Sustainable growing means different things to different people. In organic gardening and farming, a sustainable growing system minimizes what enters and leaves the system, using only what is sustainable to the environment.
Beyond that, sustainability is a local concept. For example, collecting water in rain barrels is considered sustainable in Western Washington but not in Southern California. Even more locally, consider what is sustainable to your lifestyle and how that changes along the path of life.
What is sustainable for your garden now depends on your preference for a formal or informal garden. Knowing that all roses require some maintenance, it is the resistance to disease that makes roses sustainable as garden plants.
Many people do not want to grow things that require preventative spraying with inorganic chemicals; however, some treatments are approved for organic gardening. The key to sustainable rose growing is selecting rose varieties that have known resistance to disease. Many older, hybrid teas do not fall into that category.

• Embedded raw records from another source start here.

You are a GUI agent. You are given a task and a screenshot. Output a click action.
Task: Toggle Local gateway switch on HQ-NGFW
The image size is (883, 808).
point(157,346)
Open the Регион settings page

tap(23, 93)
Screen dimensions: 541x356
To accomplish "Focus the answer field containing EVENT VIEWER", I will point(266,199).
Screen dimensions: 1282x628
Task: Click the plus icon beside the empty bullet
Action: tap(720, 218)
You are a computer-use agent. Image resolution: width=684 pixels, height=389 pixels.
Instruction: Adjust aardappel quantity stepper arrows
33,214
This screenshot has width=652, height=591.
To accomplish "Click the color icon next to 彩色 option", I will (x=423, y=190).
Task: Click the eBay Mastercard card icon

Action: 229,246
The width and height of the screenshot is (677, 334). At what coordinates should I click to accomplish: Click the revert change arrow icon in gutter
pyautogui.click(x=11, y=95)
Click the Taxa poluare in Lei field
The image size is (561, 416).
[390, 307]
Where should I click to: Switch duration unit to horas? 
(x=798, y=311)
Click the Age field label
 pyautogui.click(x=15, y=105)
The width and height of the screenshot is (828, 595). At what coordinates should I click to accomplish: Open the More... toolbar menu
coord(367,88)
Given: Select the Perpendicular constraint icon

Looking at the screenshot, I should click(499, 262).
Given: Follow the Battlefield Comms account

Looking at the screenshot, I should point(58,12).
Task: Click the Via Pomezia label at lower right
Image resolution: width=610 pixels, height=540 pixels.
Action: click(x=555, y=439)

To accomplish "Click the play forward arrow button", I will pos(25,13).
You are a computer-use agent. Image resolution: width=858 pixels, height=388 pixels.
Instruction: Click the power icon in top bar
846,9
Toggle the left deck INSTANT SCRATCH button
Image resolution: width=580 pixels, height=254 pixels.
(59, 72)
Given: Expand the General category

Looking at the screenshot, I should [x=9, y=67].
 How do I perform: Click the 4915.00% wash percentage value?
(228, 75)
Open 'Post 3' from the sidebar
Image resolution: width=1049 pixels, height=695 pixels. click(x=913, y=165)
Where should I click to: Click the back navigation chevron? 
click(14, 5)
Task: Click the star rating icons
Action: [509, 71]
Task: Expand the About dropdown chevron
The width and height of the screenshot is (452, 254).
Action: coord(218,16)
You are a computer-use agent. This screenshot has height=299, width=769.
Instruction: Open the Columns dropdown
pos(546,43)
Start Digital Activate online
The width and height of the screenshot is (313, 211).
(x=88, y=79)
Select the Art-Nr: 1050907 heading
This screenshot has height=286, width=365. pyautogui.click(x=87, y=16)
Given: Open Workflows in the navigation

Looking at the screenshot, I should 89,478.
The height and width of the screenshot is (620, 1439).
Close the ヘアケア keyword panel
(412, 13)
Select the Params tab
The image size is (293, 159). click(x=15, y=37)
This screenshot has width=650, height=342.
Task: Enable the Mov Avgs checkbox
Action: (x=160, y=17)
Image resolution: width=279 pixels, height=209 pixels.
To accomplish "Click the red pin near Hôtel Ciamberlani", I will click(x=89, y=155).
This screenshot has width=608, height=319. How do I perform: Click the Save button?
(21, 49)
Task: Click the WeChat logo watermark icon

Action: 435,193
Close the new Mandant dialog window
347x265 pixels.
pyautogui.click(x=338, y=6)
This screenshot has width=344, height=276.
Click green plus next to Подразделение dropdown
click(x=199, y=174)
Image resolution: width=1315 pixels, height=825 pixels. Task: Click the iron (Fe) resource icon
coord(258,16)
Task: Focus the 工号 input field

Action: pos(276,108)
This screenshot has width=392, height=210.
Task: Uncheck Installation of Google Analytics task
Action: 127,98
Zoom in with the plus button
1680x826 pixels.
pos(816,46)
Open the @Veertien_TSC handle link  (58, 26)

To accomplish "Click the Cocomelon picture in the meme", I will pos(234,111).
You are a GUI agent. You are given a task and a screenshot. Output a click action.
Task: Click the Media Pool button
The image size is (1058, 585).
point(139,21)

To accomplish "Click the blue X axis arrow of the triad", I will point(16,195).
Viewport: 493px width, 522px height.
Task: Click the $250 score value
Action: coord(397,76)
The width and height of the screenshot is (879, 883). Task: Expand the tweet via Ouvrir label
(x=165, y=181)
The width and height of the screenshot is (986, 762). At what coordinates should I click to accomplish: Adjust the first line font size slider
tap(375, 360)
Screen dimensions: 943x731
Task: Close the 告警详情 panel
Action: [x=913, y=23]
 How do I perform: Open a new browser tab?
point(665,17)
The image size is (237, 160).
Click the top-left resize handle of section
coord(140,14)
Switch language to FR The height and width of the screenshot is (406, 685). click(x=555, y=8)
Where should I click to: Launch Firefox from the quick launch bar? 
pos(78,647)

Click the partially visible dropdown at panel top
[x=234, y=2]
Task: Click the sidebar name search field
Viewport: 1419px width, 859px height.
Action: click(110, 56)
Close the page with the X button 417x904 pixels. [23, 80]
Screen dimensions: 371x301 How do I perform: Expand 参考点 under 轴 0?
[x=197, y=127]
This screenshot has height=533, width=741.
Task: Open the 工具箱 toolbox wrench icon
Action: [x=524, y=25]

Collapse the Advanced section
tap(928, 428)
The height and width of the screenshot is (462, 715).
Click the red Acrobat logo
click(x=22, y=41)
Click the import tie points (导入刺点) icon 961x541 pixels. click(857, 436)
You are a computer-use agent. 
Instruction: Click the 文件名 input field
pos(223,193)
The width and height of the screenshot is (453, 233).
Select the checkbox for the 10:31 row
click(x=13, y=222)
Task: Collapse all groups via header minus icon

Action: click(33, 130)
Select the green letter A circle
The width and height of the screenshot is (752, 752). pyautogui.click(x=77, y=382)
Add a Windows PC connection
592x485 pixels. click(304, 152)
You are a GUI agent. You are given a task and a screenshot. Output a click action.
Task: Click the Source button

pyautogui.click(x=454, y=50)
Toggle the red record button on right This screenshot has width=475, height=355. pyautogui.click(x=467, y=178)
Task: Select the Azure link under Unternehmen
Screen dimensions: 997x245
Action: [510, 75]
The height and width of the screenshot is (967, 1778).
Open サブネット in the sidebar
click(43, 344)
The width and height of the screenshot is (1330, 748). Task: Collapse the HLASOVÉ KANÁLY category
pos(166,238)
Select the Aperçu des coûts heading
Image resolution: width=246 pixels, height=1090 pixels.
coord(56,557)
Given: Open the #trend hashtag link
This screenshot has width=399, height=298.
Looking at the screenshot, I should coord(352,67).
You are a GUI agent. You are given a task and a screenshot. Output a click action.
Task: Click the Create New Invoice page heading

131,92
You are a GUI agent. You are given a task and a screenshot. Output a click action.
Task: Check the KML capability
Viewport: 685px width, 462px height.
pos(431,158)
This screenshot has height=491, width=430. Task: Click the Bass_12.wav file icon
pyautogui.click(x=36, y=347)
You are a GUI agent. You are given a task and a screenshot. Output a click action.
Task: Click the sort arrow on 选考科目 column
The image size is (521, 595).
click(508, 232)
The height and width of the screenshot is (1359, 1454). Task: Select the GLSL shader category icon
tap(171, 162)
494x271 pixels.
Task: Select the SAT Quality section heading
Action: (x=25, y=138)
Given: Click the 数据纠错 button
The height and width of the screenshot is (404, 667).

The factor to be taken into consideration is fungal disease. Our wet climate provides the perfect conditions for many fungal diseases to flourish. Even the dew in August is enough moisture to germinate botrytis fungal spores on some roses.
If you have ever seen polka dots on rose petals or gray mold on blooms — usually in early fall — you are seeing botrytis. Cut this off as soon as possible or it will spread to other blooms. Black spot and powdery mildew spores multiply rapidly and leaves showing severe infection should be trimmed off the plant.
A severely infected plant is a good candidate for removal and replacement with another rose that’s known to be disease-resistant.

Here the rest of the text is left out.